Work instruction:
Below are records to return verbatim; the pictures are to be dropped.

Stored data entries

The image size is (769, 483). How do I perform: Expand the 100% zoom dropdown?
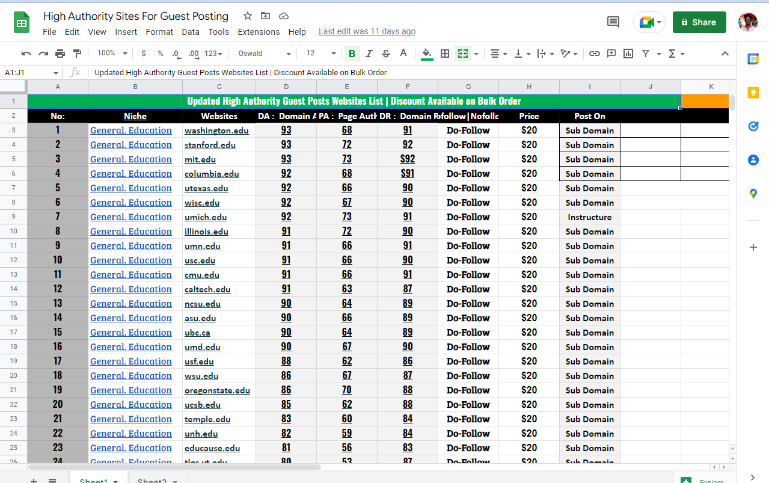[112, 54]
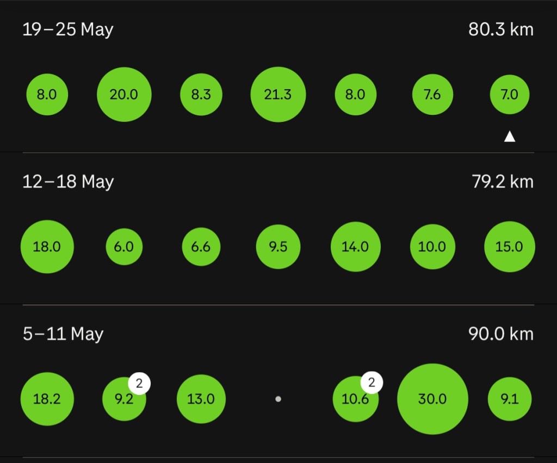Open the 19–25 May week header
Image resolution: width=557 pixels, height=463 pixels.
[x=68, y=29]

Task solution:
The image size is (769, 483). How do I perform: Expand the 100% zoom dropdown?
[112, 54]
Open the 19–25 May week header
Image resolution: width=557 pixels, height=463 pixels.
[x=68, y=29]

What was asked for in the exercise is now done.